[Do this]
In the article on augmented reality and print publishing, who guest edited Time magazine's first issue of 2018?

[Provided text]
Ten years: that’s the life expectancy New York Times´ CEO Mark Thompson gave the print version of his newspaper, in a February 2018 interview. It’s a point other publications have arrived at already, either turning to digital-only editions or shuttering altogether in the face of economic headwinds. But some print publishers see a helping hand arising from an unlikely source: Augmented Reality (AR.) Unlike Virtual Reality (VR), which plucks the reader out of their environment and takes them elsewhere courtesy of a headset, AR is designed to enhance the environment in which the reader finds herself by overlaying digital information onto the real world, via a phone screen or AR-enabled headsets.
The 2016 Pokémon Go craze—the AR-centric game that was downloaded over 750 billion times around the world in its first year and sent legions of players outdoors to search for Bulbasaurs and Charizards—probably did as much to boost mainstream AR familiarity as anything else. Snapchat was another early AR adopter, rolling out AR lenses in their app that allow users to put avatars and Bitmojis into real-life settings, first targeting marketers and now available to anyone.
“You have to give huge credit to Pokémon Go and Snapchat for bringing AR to the masses,” says James Andrew Felts, co-founder of Moviebill, an AR-enabled print publication that will be handed out free to ticket buyers at Regal Entertainment Group theaters starting in spring 2018. “Consumers don’t even call it AR; on Snapchat they think of it as ‘face filters’ and with Pokémon Go, it’s just the game itself.”
The numbers and projections bear witness to the pace of AR’s rapid move mainstream. IDC’s 2017 Worldwide Semiannual Augmented and Virtual Reality Spending Guide forecast worldwide revenues for the combined AR/VR market to reach $14 billion that year, then skyrocket to $143 billion by 2020. The sudden boost to AR appeal has publishers thinking about how they can leverage consumer interest to increase engagement with their legacy print publications.
The New Yorker boarded the AR train in 2016 with the release of an AR-enhanced “Innovation” issue that allowed readers to use a free smartphone app pointed at artist Christopher Niemann’s “On the Go” cover to delve into an animated cityscape. Time magazine’s first issue of 2018, which was guest edited by Bill Gates, took it a step further with an animated cover, immersive infographics, behind-the-scenes videos, and animations created by RYOT Lab.
In 2018, those early one-off experiments are giving way to a more integrated, durable AR approach. “AR is no longer a gimmick, but more a strategic tool,” says Mikela Eskenazi, chief commercial officer of Blippar, a UK-based technology company specializing in augmented reality. “We saw a lot of publishers doing ad hoc experiments in the past twelve months, but the demand we see for next year indicates it’s an essential part of growth strategy.”
According to Eskenazi, the drivers that make AR a perfect partner to print include AR tools that have become easier to use and cheaper to deploy, and a customer base whose smartphones are never far. “User behavior has changed with smartphones, and the camera has become a primary feature,” she says. “People read a magazine, use their phone to scan an image, and can buy it immediately.” AR simply adds a level of engagement and interactivity to behavior that’s already taking place.

[Material provided]

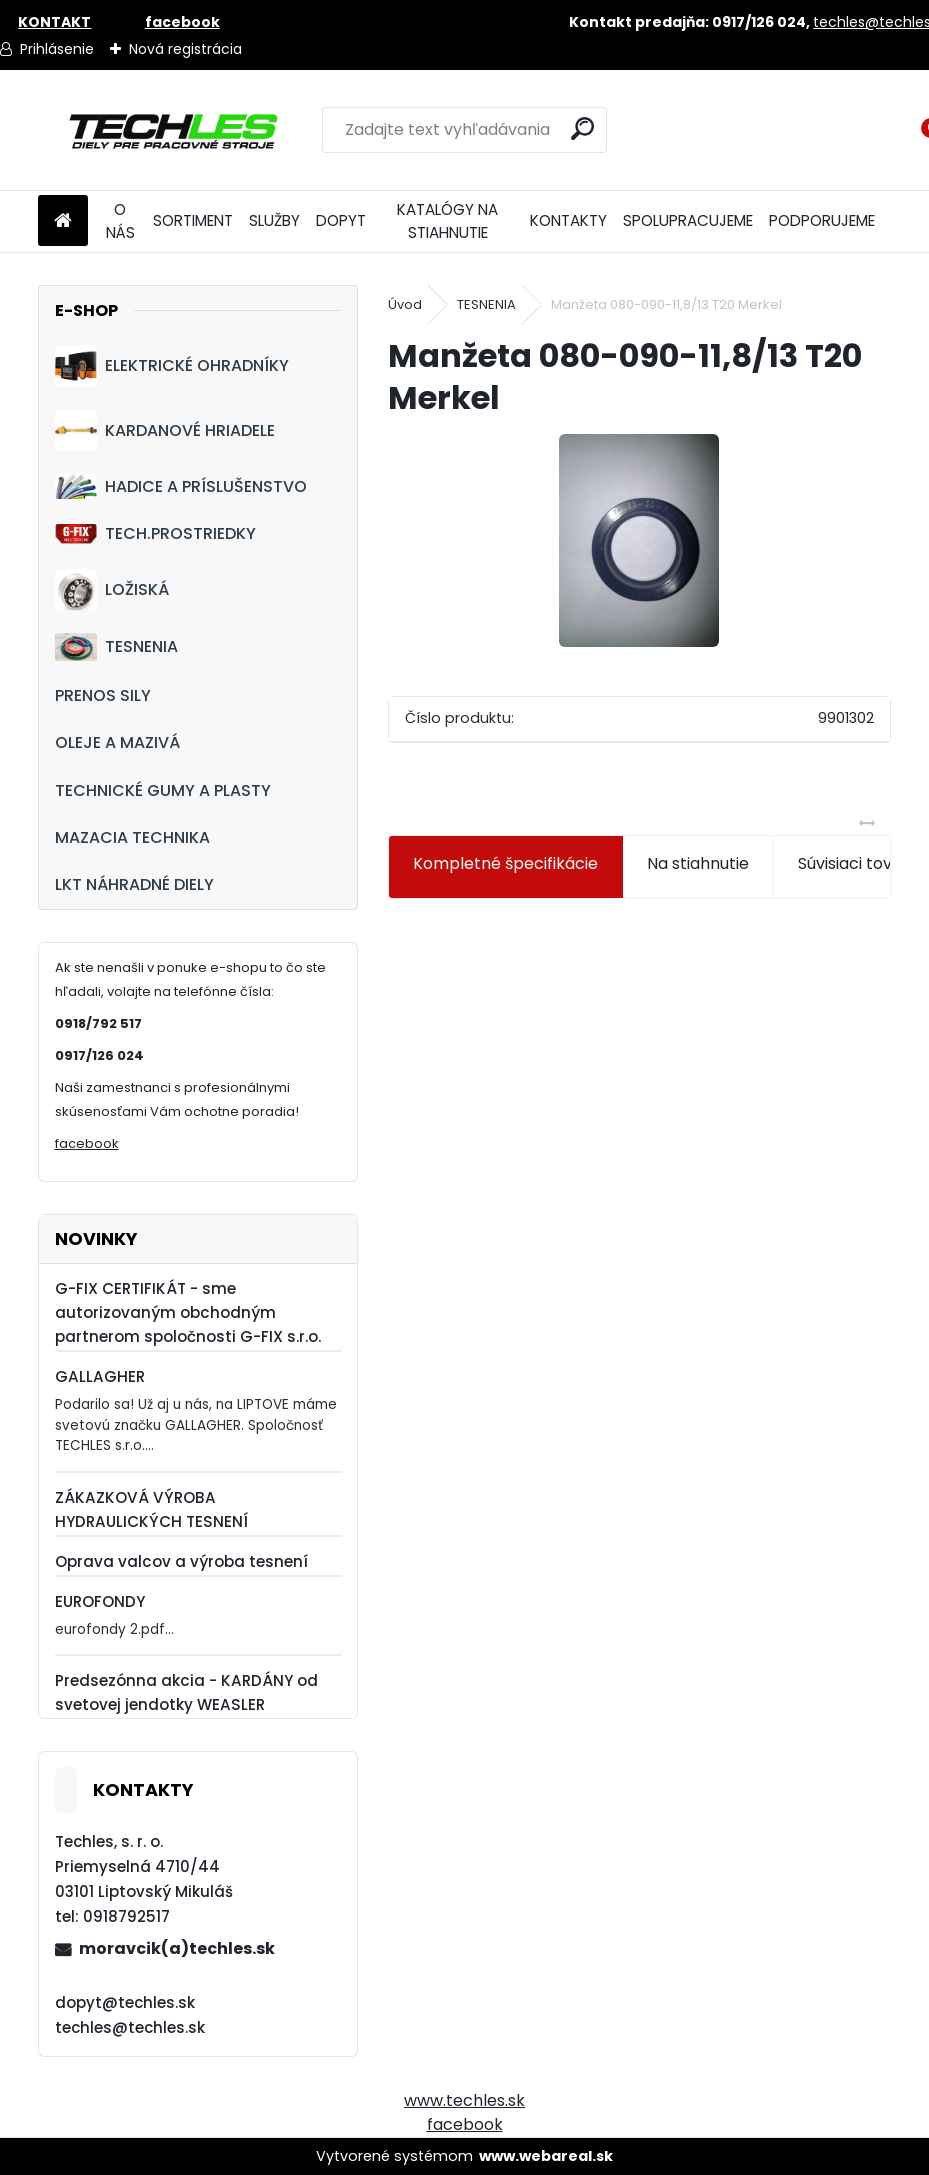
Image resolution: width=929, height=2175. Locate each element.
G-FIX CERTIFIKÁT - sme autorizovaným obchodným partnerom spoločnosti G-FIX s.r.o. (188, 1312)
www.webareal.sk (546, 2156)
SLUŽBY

[Full solution]
Bill Gates